Clear yellow sun poured through pert emerald leaves not yet wearied to greyish-green by a summer of heat. Newly awoken brown and cream-flecked butterflies rode a frivolous breeze, whilst from out across the fields there came a plaintive cry, a thunderous chugging and finally the screech of metal as another journey on the heritage steam railway wheezed to an end. Eric sank into a thick cushion of moss clinging to a toppled tree trunk with his hands between his thighs and his shoulders hunched up around his ears. He surveyed a trail of pads and claws imprinted deep into the soft sandy earth before him, recalling how fat their dog Connie had gotten when the walks stopped. How her bulging, rheumy eyes burrowed into him sideways from her all-day bed in the old tapestry armchair. The chair where she flopped for what seemed like years, building up a thick layer of fat beneath her tatty golden coat. The chair where she ended up as nothing more than an inanimate block with a head stuck on top. Waiting and waiting and waiting at home while Layla took her love to town. Sinking deep into the fragrant mulch of last year’s foliage, Eric pushed on towards the centre of the wood. Under and over great arches of tangled briars, snagging his jeans and grating a knuckle on the dry scaly skin of a snaking ivy.

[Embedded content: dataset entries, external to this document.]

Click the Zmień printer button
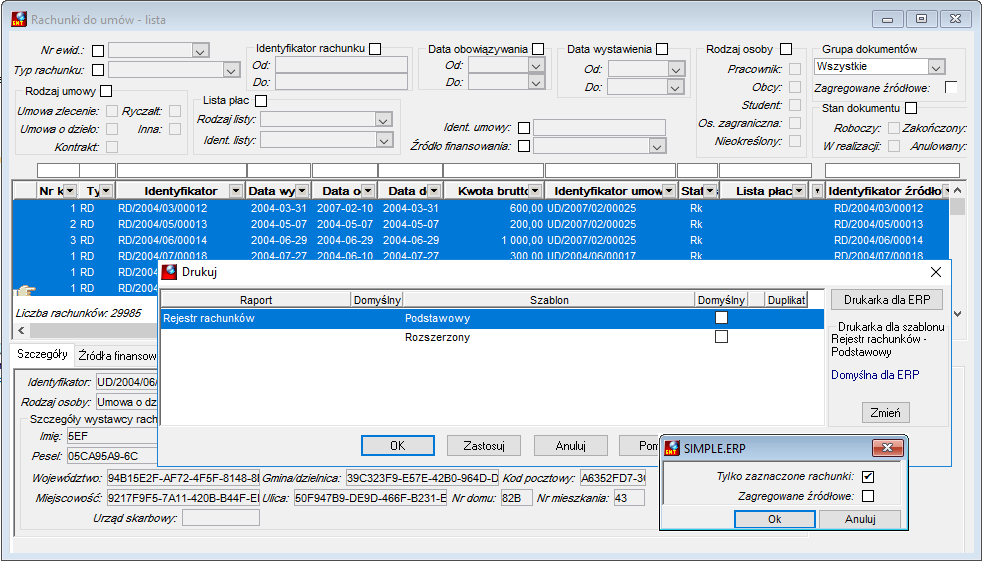 885,413
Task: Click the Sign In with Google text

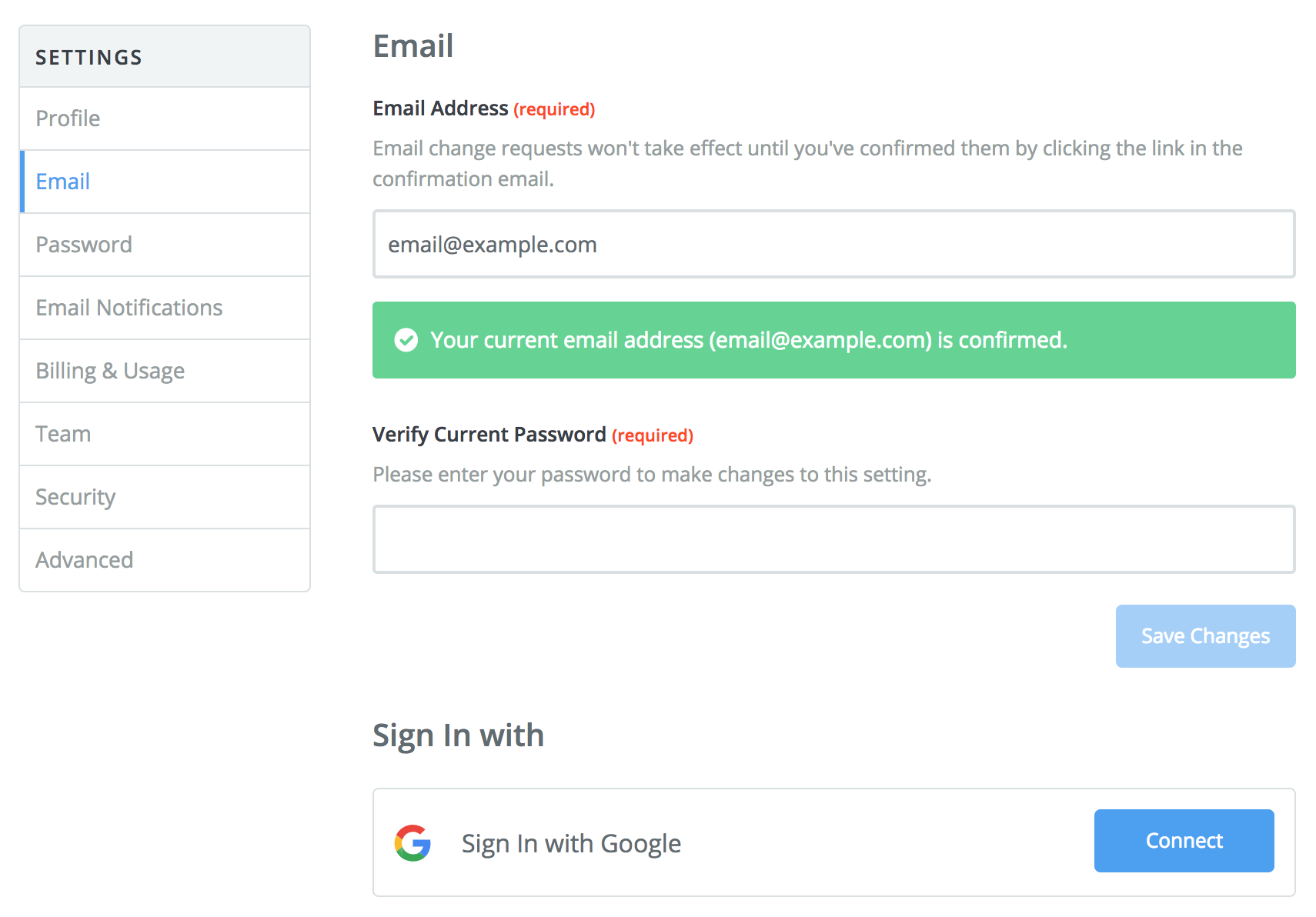Action: point(571,844)
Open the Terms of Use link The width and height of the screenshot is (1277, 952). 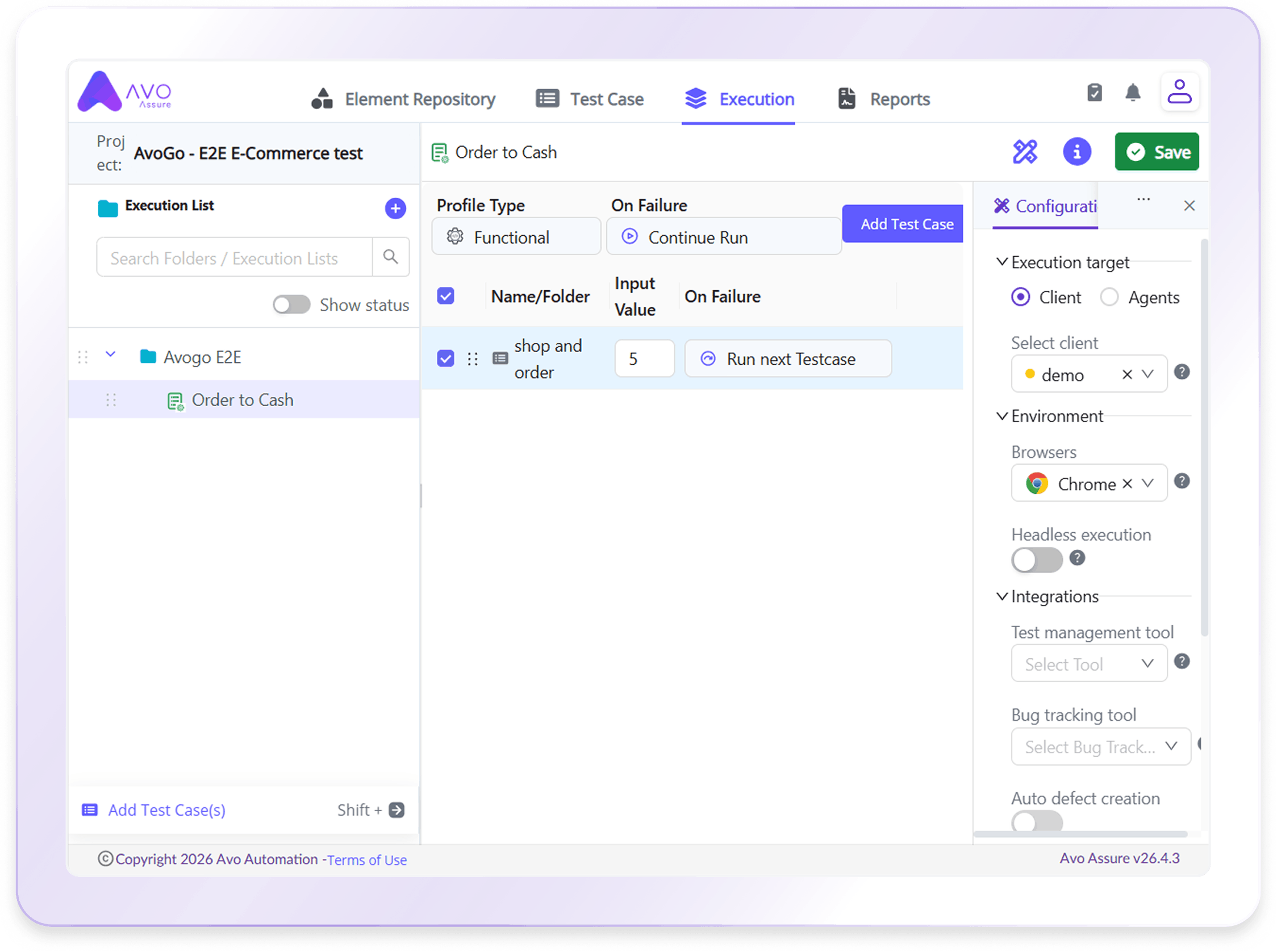367,860
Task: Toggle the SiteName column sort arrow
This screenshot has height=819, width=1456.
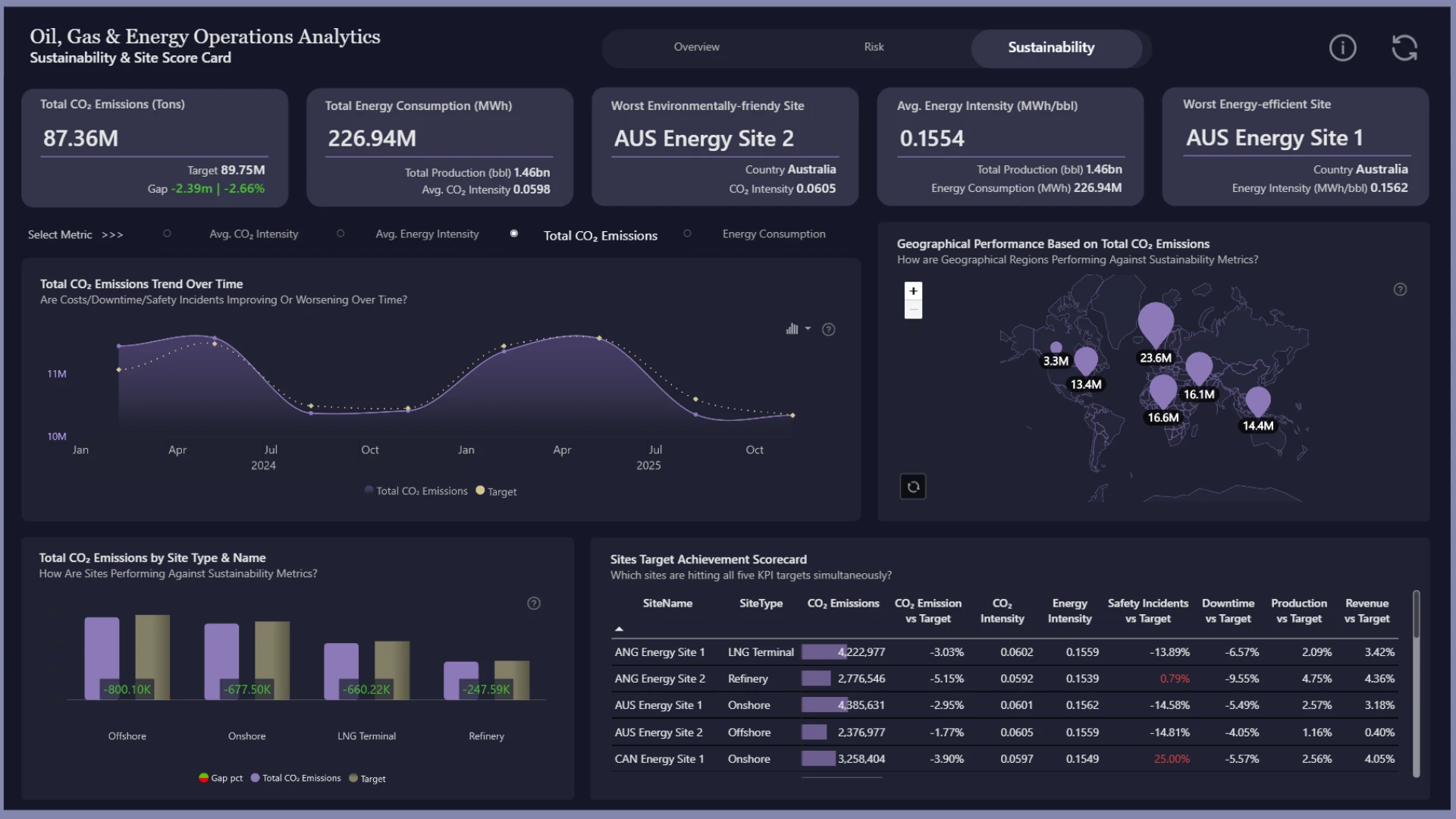Action: coord(619,629)
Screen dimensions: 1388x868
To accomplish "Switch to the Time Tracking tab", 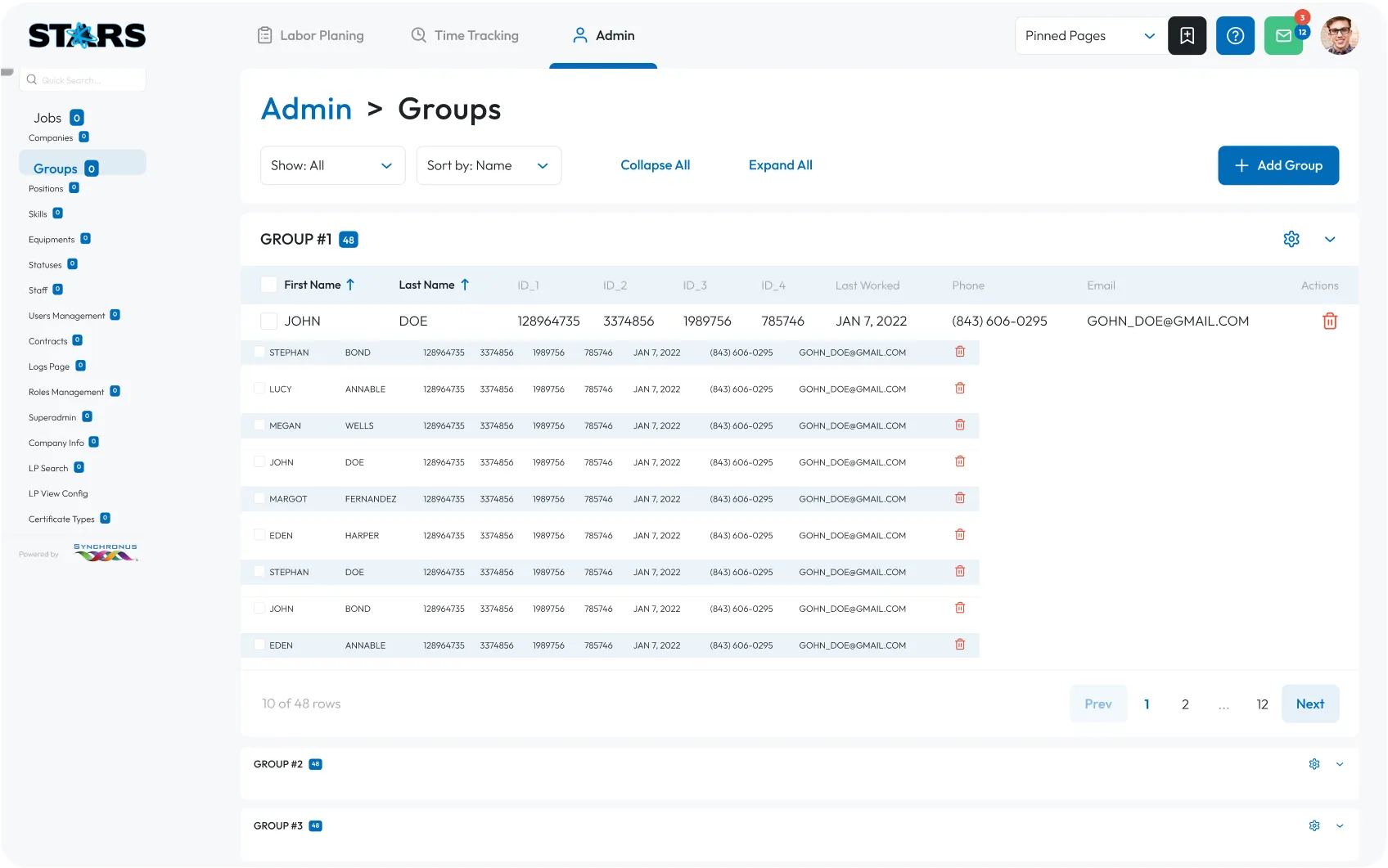I will (465, 35).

Past the gaping wounds left by fallen boughs which screamed like arms wrenched out at the socket and onwards to where the huge oaks kneel with their short, disfigured trunks and twisted branches thrown up begging for forgiveness. To where the mobbing circle of old trees shuffle back to open out a panel of sky framed by a jagged portal of angry dead wood. A panel of sky reflected below by an amoeba-shaped body of turbid water sunk down into the ground.

“Is Mrs Cole right...did they really drown witches there?” It had been a hazy summer’s day over ten years before and the old bag had stopped them yet again to indulge her passion for inflicting morbid folklore.